About this exercise = Below are some records. Print exactly the lines between the one holding "For every named" and the one holding "Starte Deine Stipendiensuche (215, 513)", inclusive, and nothing else.
(Source records Opens)
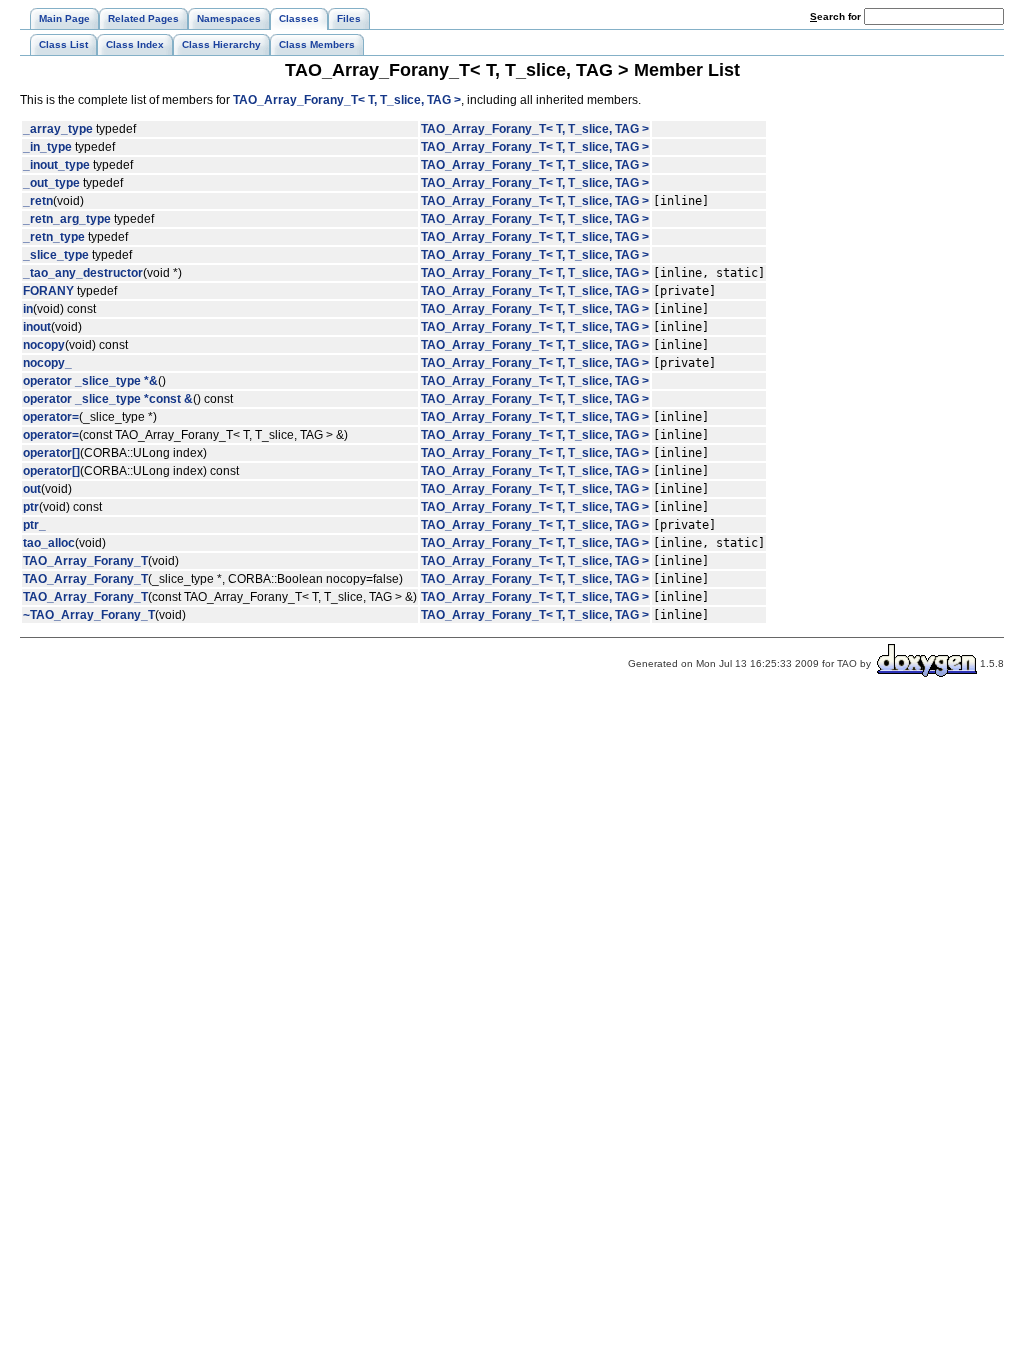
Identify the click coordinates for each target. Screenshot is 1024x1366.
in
(Source records Closes)
(Source records Opens)
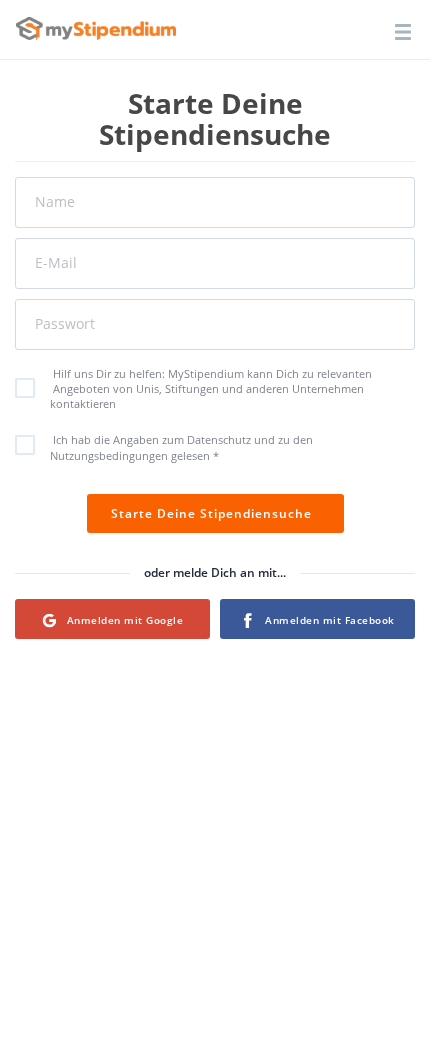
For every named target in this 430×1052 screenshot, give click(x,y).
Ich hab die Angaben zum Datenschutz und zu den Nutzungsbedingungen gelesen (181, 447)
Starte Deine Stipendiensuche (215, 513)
(Source records Closes)
Solution to this task =
For every named target in this 430×1052 screenshot, give click(x,y).
Ich hab die Angaben zum Datenschutz und zu den Nutzungsbedingungen gelesen (181, 447)
Starte Deine Stipendiensuche (215, 513)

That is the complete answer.